Answer these questions about the mailing list post below:
1. Who sent the post, and on what date?
2. What line does Ulf Wiger say a colleague of his would write?
3. According to the postscript, where is the construct only to be used?

→ **Text provided**
+ + + + +

[erlang-questions] if vs. case (long)

Jay Nelson jay@REDACTED
Thu Mar 13 14:13:45 CET 2008


On Mar 13, 2008, at 1:12 AM, Mats Cronqvist wrote:

> Ulf Wiger wrote:
>>
>> A colleague of mine would most definitely write this as
>>
>>   DebugOn andalso log(Var).
>>

That's definitely shorter, although Mats points out the returning a  
boolean issue.  Not a bad solution and most telling of its intent,  
including any side-effects caused by log/1.

>
>  that's too verbose, and log/1 has to return a boolean. here's the  
> Right Way(tm);
>
> [log(Var) || DebugOn].
>
>  mats
>
> p.s. sarcasm! this construct is only to be used in obfuscated  
> erlang competitions!

+ + + + +

Records for finding items shown on screen:
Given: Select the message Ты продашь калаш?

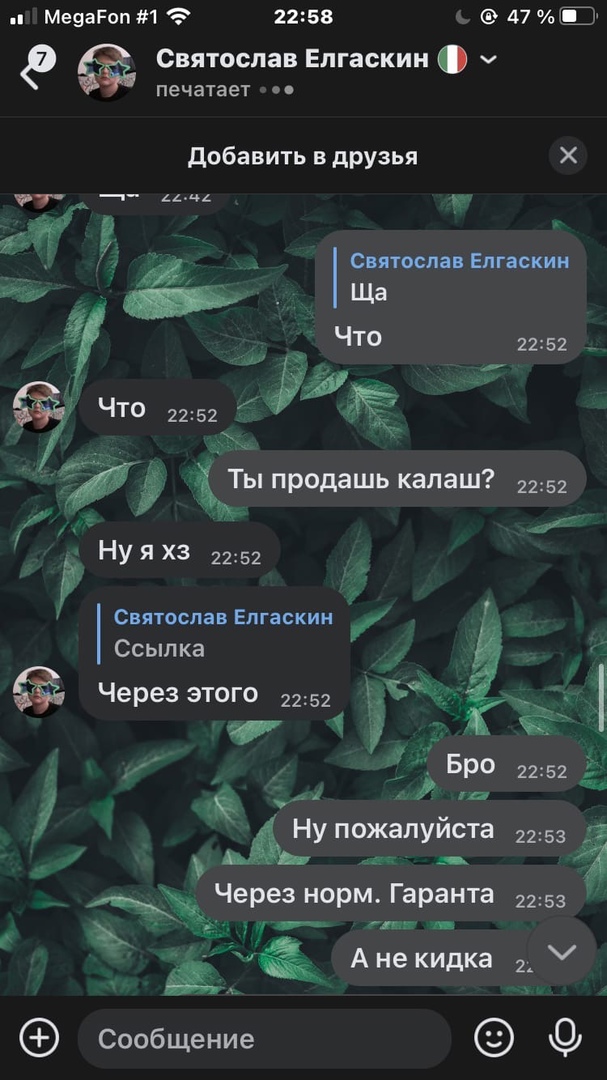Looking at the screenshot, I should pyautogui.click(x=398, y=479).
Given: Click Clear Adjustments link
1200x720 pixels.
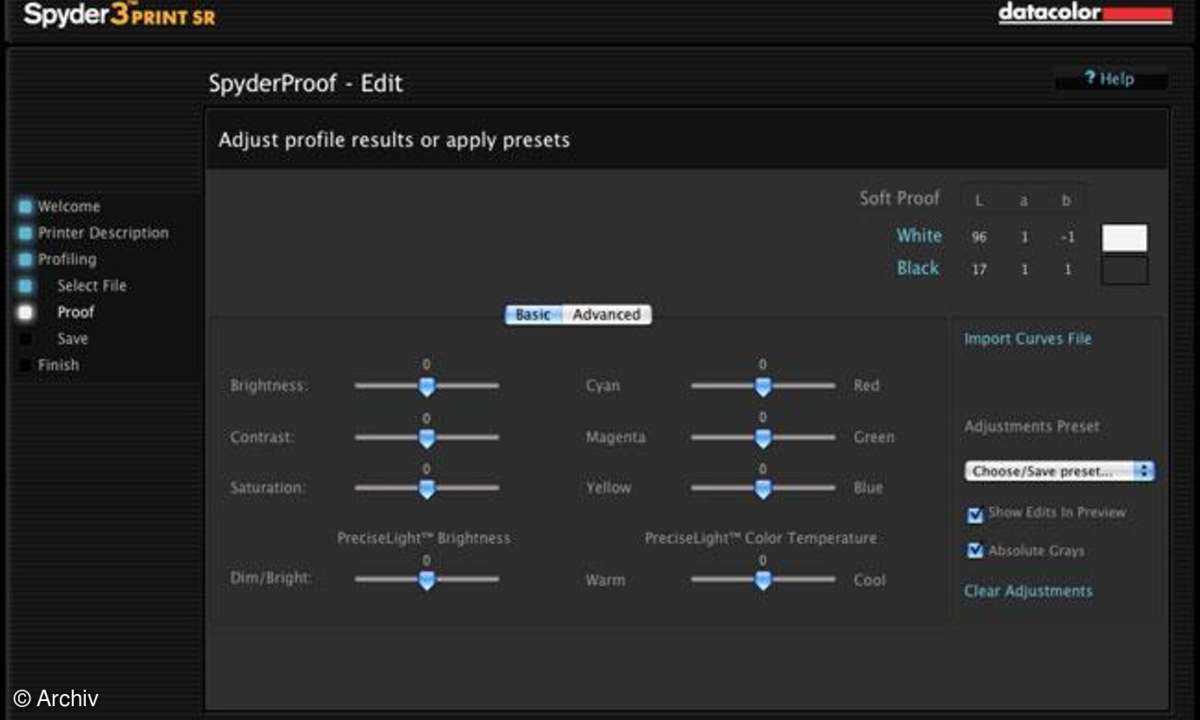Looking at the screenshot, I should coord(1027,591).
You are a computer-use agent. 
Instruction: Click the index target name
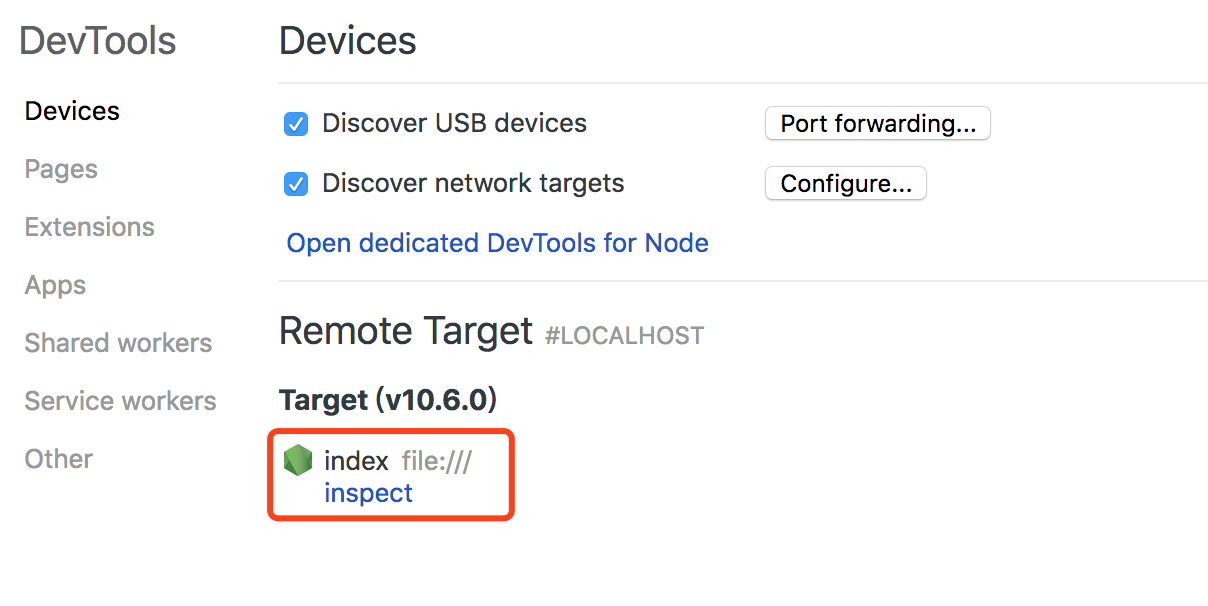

+ + + + +

→ **Exercise result**
1. Jay Nelson, on Thursday, March 13, 2008.
2. DebugOn andalso log(Var).
3. In obfuscated Erlang competitions.